First, let's calculate the size of the voice payload:

G.722 codec uses a sample rate of 16 kHz and a bit rate of 64 kbps. This means that for every millisecond of audio, we have:

64 kbps / 8 bits = 8 KB of audio data

For a 10-millisecond voice payload, the size of the audio data is:

8 KB * 10 = 80 KB

Next, let's calculate the total packet size:

The total packet size is the sum of the voice payload size, Layer 2 header size, and any additional Layer 3 and Layer 4 overhead.

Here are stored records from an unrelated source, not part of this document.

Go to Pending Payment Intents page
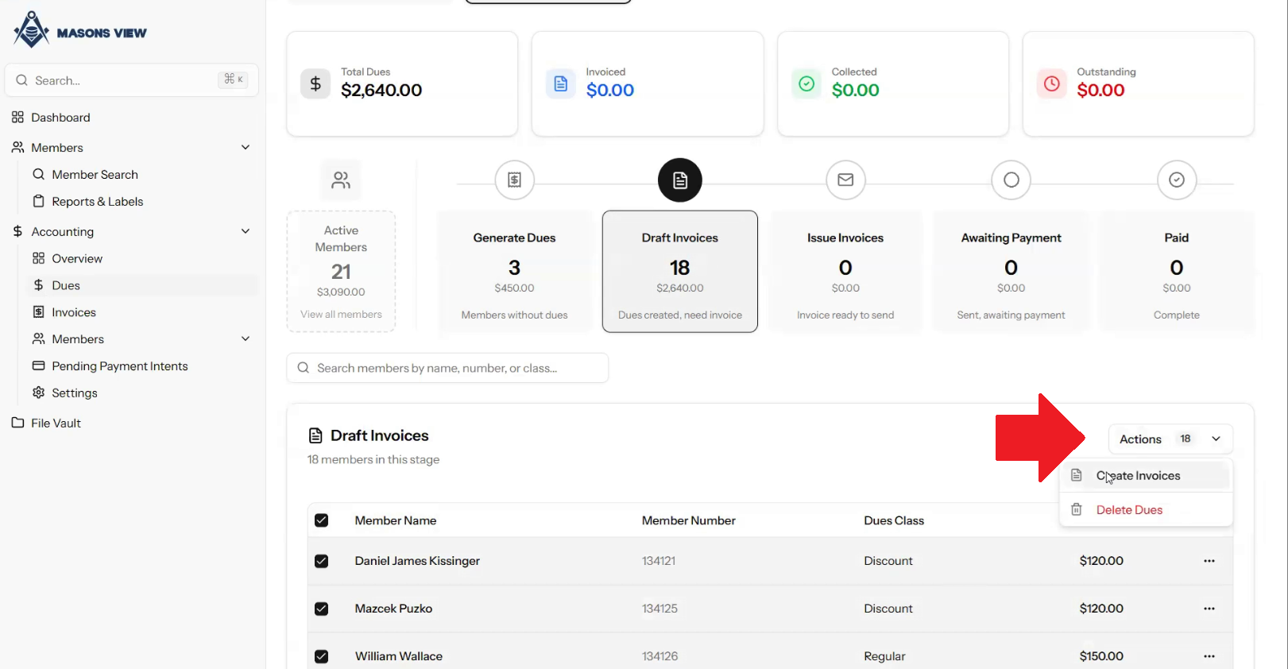Viewport: 1288px width, 669px height. point(119,366)
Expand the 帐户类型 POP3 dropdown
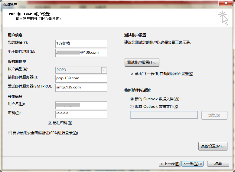This screenshot has height=172, width=235. tap(104, 70)
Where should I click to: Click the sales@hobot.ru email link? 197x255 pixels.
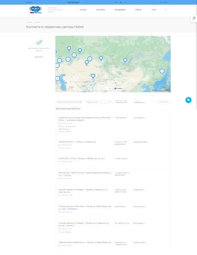pos(140,103)
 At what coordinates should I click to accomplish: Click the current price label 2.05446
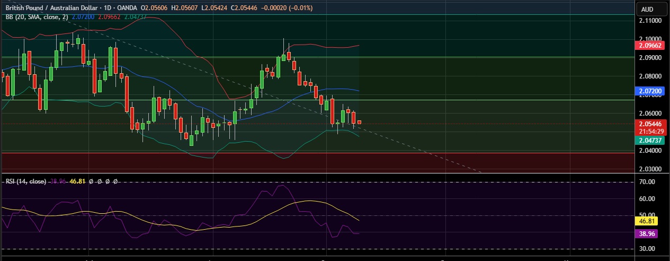click(x=650, y=124)
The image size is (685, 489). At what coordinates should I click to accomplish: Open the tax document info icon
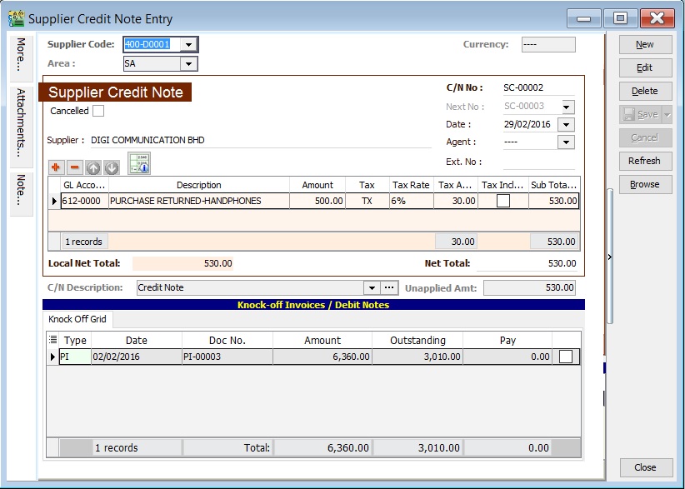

Assuming no additional overhead, the total packet size is:

80 KB + 18 bytes = 80.018 KB

To convert this to kilobits, we multiply by 8:

80.018 KB * 8 = 640.144 kbps

This is the bandwidth required for one VoIP call. To calculate the bandwidth required for three VoIP calls, we simply multiply by 3:

640.144 kbps * 3 = 1920.432 kbps

However, we need to allocate this bandwidth to the strict priority queue. This means that we need to subtract any bandwidth allocated to other traffic classes. Assuming that no bandwidth is allocated to other traffic classes, the bandwidth allocated to the strict priority queue is:

1920.432 kbps = 1920.432 / 1000 = 1.920432 Mbps

Finally, we need to convert this to kilobits per second (kb/s):

1.920432 Mbps * 1000 = 1920.432 kb/s

Rounding this to the nearest tenth, we get:

1920.432 kb/s ≈ 1920.4 kb/s

Therefore, the answer is option B, 347.8 kb/s.